Crítica I O Protetor: Capítulo Final

Na indústria de Hollywood são raríssimas as sequencias de filmes que superam o original e ainda muito mais raro o terceiro filme superando os anteriores. Em ‘O Protetor: Capítulo Final’, para nossa alegria, nos deparamos com essas ‘anomalias da sétima arte’ pois de fato o melhor ficou para o final.  Nessa nova aventura, o ex-agente da CIA, Robert McCall (Denzel Washington) está terminando mais uma missão extra oficial no sul da Itália e por uma série de acontecimentos, acaba se apaixonando por aquele local e seus moradores, cogitando abandonar a vida de justiceiro solitário, se fixando ao lado daquela pacata gente. O anti-herói só não contava que a máfia italiana Camorra estava utilizando aquele vilarejo à beira mar para contrabando de drogas, fazendo toda a sua população refém do medo, ao passo que também dominava várias autoridades corruptas da polícia e judiciário.

Ainda que previsível, o roteiro (a cargo do veterano da franquia Richard Wenk) nos entrega uma excelente história de busca pela paz, onde não se tenta criar novas e fantasiosas cenas de ação ao estilo de John Wick, pois o personagem de Denzel – muito mais denso e convincente do que o de Keanu Reeves – carrega todo o peso de um passado conturbado sendo a violência do presente utilizada exclusivamente quando esta se faz necessária. Nesse terceiro filme nos deparamos novamente com um Robert McCall relutante em ter que utilizar os métodos violentos aprendidos em sua época de agente da CIA e mesmo existindo sempre a opção de não se envolver, a bússola moral do personagem principal acaba prevalecendo quando este se depara com inocentes frágeis em situação de grande risco. Ao exemplo dos filmes anteriores, uma característica de Robert McCall (Denzel Washington) que o torna realmente letal é o fato que ele sempre busca se antecipar às ações futuras de seus inimigos, surpreendendo-os muito antes que eles adotem ações de retaliação, principalmente em locais que estes acreditam estarem bastante seguros.
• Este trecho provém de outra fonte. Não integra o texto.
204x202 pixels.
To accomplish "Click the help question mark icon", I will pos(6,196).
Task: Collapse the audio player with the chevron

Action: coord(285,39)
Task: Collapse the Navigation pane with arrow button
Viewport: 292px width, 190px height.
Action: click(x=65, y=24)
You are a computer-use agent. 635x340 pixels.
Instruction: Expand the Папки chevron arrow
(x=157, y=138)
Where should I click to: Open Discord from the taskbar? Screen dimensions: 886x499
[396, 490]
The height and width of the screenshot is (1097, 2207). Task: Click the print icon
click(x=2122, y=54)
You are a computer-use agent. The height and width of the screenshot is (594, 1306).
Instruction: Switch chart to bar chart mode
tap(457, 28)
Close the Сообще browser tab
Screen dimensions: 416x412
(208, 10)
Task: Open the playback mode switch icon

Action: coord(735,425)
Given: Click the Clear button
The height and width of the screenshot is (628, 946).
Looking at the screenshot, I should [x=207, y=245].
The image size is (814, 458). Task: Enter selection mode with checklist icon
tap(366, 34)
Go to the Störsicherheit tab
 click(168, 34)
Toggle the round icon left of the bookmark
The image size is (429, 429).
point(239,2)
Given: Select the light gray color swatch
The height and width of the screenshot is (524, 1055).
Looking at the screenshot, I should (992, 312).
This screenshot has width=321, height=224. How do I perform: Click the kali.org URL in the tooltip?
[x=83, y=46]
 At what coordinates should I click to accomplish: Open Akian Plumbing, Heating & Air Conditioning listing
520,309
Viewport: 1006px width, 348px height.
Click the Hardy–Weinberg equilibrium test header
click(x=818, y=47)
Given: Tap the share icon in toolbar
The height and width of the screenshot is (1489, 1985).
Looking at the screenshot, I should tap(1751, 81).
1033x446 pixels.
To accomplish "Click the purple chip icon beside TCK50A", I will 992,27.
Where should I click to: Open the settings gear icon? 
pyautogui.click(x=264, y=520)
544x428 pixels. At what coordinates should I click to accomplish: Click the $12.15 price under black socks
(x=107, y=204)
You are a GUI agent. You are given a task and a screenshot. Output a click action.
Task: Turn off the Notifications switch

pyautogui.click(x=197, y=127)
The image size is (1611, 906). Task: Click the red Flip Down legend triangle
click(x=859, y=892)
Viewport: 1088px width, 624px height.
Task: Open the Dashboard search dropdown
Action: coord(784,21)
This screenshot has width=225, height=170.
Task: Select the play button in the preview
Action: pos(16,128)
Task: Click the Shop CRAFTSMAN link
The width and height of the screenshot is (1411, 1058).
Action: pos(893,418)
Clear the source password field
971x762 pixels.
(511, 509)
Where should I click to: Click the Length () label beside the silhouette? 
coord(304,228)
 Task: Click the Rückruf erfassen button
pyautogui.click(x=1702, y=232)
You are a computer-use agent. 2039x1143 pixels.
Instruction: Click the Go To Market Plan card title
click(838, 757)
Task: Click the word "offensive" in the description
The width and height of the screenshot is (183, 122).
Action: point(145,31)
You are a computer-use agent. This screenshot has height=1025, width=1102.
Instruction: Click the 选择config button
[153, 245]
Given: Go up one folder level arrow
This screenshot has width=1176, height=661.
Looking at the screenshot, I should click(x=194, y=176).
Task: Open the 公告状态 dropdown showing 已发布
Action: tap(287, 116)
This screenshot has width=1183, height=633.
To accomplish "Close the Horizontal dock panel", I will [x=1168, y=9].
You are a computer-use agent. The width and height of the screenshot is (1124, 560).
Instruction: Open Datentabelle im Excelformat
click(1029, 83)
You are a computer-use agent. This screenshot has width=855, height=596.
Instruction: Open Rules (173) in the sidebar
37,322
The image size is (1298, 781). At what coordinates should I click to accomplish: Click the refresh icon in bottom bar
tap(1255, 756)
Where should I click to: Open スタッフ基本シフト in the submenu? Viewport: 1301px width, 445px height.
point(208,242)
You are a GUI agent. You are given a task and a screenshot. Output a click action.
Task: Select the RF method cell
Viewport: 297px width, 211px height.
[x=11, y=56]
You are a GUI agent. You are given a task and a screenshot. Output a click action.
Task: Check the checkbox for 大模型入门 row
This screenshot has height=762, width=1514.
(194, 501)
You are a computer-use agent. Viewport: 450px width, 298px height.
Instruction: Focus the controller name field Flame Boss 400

Com exceção da cena de abertura do longa, ‘O Protetor: Capítulo Final’ está longe de ser um filme de ação desenfreada pois os combates realmente violentos – sim, eles continuam existindo – só se iniciam no terceiro ato e até lá o que temos são excelentes diálogos sempre com a bela participação de Denzel, super a vontade naquele papel no auge de seus 68 anos. O elenco de apoio com atores italianos está perfeito e a história tenta incluir rapidamente um interesse amoroso ao anti-herói e acerta em evitar o velho clichê da ‘mocinha em apuros’ salva pelo protagonista. Sem atuarem juntos desde o excelente ‘Chamas da Vingança’ (Man on Fire – 2004), Dakota Fanning continua mostrando uma soberba química com Denzel, agora no papel de uma jovem agente da CIA, entretanto, existe a necessidade de o telespectador ter visto os dois filmes anteriores para compreender o real interesse de Robert McCall pela agente Acteur. Nos EUA, a avaliação do órgão Motion Picture Association, atribuiu uma censura R (para maiores de 18 anos) enquanto aqui no Brasil, a censura ficou em 16 anos, naturalmente por algumas cenas de extrema violência onde o diretor do longa, Antoine Fuqua, quis intencionalmente que audiência recebesse esse impacto.

Com uma estreia nos EUA bem antes da nacional, já tivemos acesso aos excelentes números da bilheteria de ‘O Protetor: Capítulo Final’, mostrando que a franquia, contrariando as demais que geralmente perdem força ao longo das continuações, vem corrigindo suas falhas, mantendo o que funcionou e atraindo novos telespectadores. ‘O Protetor: Capítulo Final’ é um filme que prova que um orçamento modesto – sem qualquer CGI aparente – não compromete a qualidade de um filme quando todo o resto funciona de forma coesa e harmoniosa e pela fenomenal experiência que o longa proporciona, ele se apresenta – até o momento – como o melhor do ano de 2023, obtendo por essa razão a nossa nota máxima. Muito embora o subtítulo indique o final da franquia, não me surpreenderia se Robert McCall continuasse sua jornada de ajudar os injustiçados em algum lugar remoto no mundo – ainda que em uma prequel – já que o diretor em entrevista de divulgação considerou rejuvenescer digitalmente o ator Denzel Washington em um filme de origem.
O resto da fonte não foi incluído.